Ama is not an outdoorsy girl. She wanted to be at an academic camp, doing research in an air-conditioned library, earning A's. Instead her summer scholarship lands her on a wilderness trip full of flirting teenagers, blisters, impossible hiking trails, and a sad lack of hair products. 

It is a new summer. And a new sisterhood. Come grow with them.


I was a bit late to the Sisterhood party. It's been a few years since I read them all for the first time, but all four of the original series' books were out when I first picked them up. I really enjoyed that series and have read all four books a couple of times now. I love that they focus on female friendship, with their respective romances playing out in the background. I love that the girls go through real issues and that they have realistic relationships with their parents. I love that they are fast-paced and easy to read. So when 3 Willows was released a few years ago I was so happy that Anna Brashares was returning to this series, even if it was with a new set of girls, because as much as I like the Sisterhood series, I couldn't get through her book The Last Summer (and I've tried, like, 3 times) and I hated My Name is Memory. So when I was thinking about what book I could review this week as part of my summer series, I thought of this one. I recently bought a copy of 3 Willows from my favorite used bookstore (for $2!) and so sat down to revisit it. Even though I don't like it quite as much as the original Sisterhood books, I did enjoy my second outing with the girls of 3 Willows

3 Willows follows three former best friends at the beginning of their summer before high school. The girls are all 14 (which I believe is younger than the girls of the first sisterhood--who I feel were 16 maybe?), which made this more of a older MG book than a YA book. Polly, Jo, and Ama were best friends growing up, but have slowly grown apart over the past year or two of middle school. Like the Sisterhood series, each girl has a distinct and different personality from the other two. Jo is the pretty, athletic one who moved on from Ama and Polly to the popular girls. Ama, who's black and from Africa originally, is the smart one who's on track to follow her older sister to Princeton. Polly's the weird one with a hands-off single mother. While the girls are still friendly, they are no longer friends. A fact that makes each one sad in their own way. 

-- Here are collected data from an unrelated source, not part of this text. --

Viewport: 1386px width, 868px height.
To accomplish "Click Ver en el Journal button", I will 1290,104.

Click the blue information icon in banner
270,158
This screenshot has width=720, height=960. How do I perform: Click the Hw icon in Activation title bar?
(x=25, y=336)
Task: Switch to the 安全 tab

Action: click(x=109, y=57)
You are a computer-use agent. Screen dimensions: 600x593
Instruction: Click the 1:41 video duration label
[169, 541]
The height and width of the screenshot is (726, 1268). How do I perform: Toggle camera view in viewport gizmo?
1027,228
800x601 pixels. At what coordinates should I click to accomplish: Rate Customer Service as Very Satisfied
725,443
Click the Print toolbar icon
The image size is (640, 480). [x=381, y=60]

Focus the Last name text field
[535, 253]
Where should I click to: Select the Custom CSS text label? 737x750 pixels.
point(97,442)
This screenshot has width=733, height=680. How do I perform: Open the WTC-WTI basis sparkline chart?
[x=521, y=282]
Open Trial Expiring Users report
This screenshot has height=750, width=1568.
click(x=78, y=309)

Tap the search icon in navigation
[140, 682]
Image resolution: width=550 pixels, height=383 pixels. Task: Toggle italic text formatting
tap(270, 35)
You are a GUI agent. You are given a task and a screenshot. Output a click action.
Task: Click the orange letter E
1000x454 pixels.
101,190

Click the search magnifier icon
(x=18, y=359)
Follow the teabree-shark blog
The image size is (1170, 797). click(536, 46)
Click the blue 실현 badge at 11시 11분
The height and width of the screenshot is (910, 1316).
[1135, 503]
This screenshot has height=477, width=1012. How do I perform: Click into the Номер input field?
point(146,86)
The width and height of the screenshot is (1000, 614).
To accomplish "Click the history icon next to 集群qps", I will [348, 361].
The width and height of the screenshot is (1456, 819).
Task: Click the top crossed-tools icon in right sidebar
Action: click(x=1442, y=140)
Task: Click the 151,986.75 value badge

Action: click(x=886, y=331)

Again, similar to the original series, you have two girls going away for the summer and one girl staying home, but there is no pair of magical pants in this book. The book does take place in the same East coast town as the other books (in Virginia or Maryland...I'm not sure, but Washington, D.C. is mentioned a couple of times and Jo spends the summer at a beach house that is close enough to get to by what seems like a short bus ride). The original sisterhood girls are mentioned a couple of times and early in the book, one of the girls talks about the pants and how different groups of girls at their school tried to find pants, or skirts, or even scarves that could serve as a magical clothing item to no avail.

Polly is the girl who is staying home. After she stopped being close with Ama and Jo, she was really left mostly to her own devices. Known as being "weird", she really doesn't have any other friends and her mother is also absent most of the time. I really felt bad for Polly. She is such a sweet kid and is obviously really lonely. Her mother is an artist who spends most of her waking hours at her studio and who insists that Polly calls her by her first name. Early in the novel, Polly goes to lunch with an old family friend, the only one who knew Polly's father (of whom she knows almost nothing and who her mother refuses to talk about), and finds out that her paternal grandmother was a beautiful model. The idea that she could be a model sticks in her head, and Polly decides that she spend the summer at "modeling camp." She's disappointed to find that modelling camp is a bit of a shady operation set up in the parking lot of the mall, but she throws herself into learning as much as she can about photography, poses, and runway walking. Determined to lose the curves she believes will stop her from making it as a model (she has a 34D chest and curvy hips), Polly's "diet" quickly turns into anorexia...and there is nobody paying any attention to her to notice.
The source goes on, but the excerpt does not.